Analyze differentiation and maturation of glial cells and neurons in long-term cultured cerebral organoids derived from induced pluripotent stem cells of patients with multiple sclerosis (PwMS).

MS is an auto-immune disease characterized by inflammation, demyelination and neural degeneration. It has been shown that environmental and genetic factors contribute to the development of MS, however, the etiology of this condition is unknown. Our previous research showed that organoids from PwMS display an exhaustion of the neural progenitor pool and an increase in neurogenesis. Here, we studied differentiation of neurons into glutamate and GABAergic neurons as glutamate excitotoxicity has been proposed to lead to inflammation and neuronal injury in MS. We also investigated glial cell differentiation and maturation in astrocytes and oligodendrocytes to determine their role in MS pathogenesis.

We analyzed neural cell differentiation in neuronal and glial lineages along with myelination capacity by immunofluorescence in MS cerebral organoids compared to healthy control organoids, after 120 days in vitro.

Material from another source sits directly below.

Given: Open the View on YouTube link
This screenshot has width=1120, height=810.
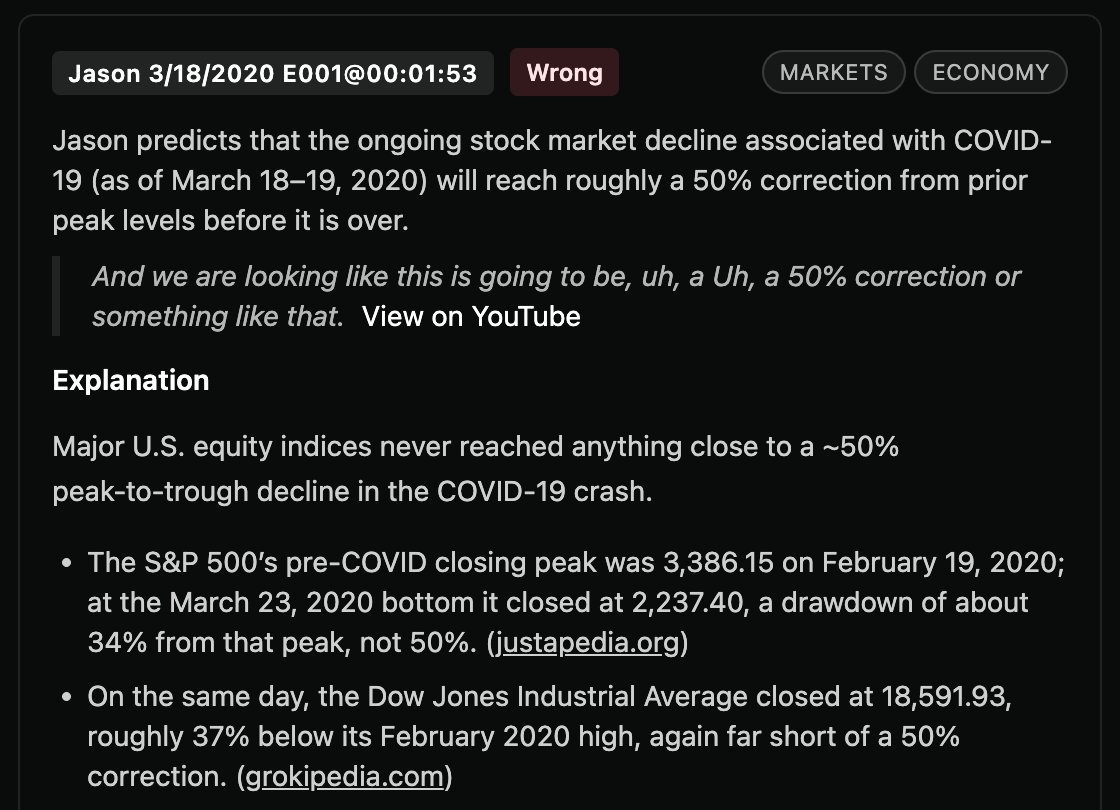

A strong decrease of Olig2 expression in MS organoids was detected highlighting a lower number of oligodendrocyte lineage cells. Moreover, no colocalization of Olig2 and APC was observed in MS, while multiple double positive cells were detected in control organoids, showing a defect of oligodendrocytes maturation. In parallel, GFAP staining showed a decrease of GFAP expression in MS organoids compared to control. We then analyzed GABAergic and glutamatergic differentiation. A strong increase of glutamatergic marker vGlut1 and a decrease of GABAergic marker GAD67 was detected at d120 in MS organoids compared to control signifying an imbalance of excitatory and inhibitory neurons.